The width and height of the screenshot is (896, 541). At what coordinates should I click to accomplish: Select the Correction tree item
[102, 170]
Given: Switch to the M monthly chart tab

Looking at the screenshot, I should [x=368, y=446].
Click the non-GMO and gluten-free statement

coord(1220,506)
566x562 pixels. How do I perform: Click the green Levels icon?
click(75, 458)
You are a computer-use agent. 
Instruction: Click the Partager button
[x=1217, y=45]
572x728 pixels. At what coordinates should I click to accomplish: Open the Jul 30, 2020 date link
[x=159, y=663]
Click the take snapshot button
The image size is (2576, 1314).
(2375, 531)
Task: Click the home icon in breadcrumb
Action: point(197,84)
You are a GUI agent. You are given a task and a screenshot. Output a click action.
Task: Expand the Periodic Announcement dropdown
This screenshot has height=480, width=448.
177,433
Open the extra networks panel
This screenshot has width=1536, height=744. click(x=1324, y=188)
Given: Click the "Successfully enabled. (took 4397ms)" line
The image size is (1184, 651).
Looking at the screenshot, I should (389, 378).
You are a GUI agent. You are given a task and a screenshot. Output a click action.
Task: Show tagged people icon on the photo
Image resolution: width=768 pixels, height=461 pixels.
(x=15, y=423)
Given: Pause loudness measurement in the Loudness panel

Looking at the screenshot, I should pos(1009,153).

* Exercise: Please restate the preceding entries word for word.

* Output:
The width and height of the screenshot is (896, 541). At what coordinates should I click to accomplish: Select the Correction tree item
[102, 170]
Given: Switch to the M monthly chart tab

Looking at the screenshot, I should [x=368, y=446].
Click the non-GMO and gluten-free statement

coord(1220,506)
566x562 pixels. How do I perform: Click the green Levels icon?
click(75, 458)
You are a computer-use agent. 
Instruction: Click the Partager button
[x=1217, y=45]
572x728 pixels. At what coordinates should I click to accomplish: Open the Jul 30, 2020 date link
[x=159, y=663]
Click the take snapshot button
The image size is (2576, 1314).
(2375, 531)
Task: Click the home icon in breadcrumb
Action: point(197,84)
You are a GUI agent. You are given a task and a screenshot. Output a click action.
Task: Expand the Periodic Announcement dropdown
This screenshot has height=480, width=448.
177,433
Open the extra networks panel
This screenshot has width=1536, height=744. click(x=1324, y=188)
Given: Click the "Successfully enabled. (took 4397ms)" line
The image size is (1184, 651).
Looking at the screenshot, I should (389, 378).
You are a GUI agent. You are given a task and a screenshot. Output a click action.
Task: Show tagged people icon on the photo
Image resolution: width=768 pixels, height=461 pixels.
(x=15, y=423)
Given: Pause loudness measurement in the Loudness panel

Looking at the screenshot, I should pos(1009,153).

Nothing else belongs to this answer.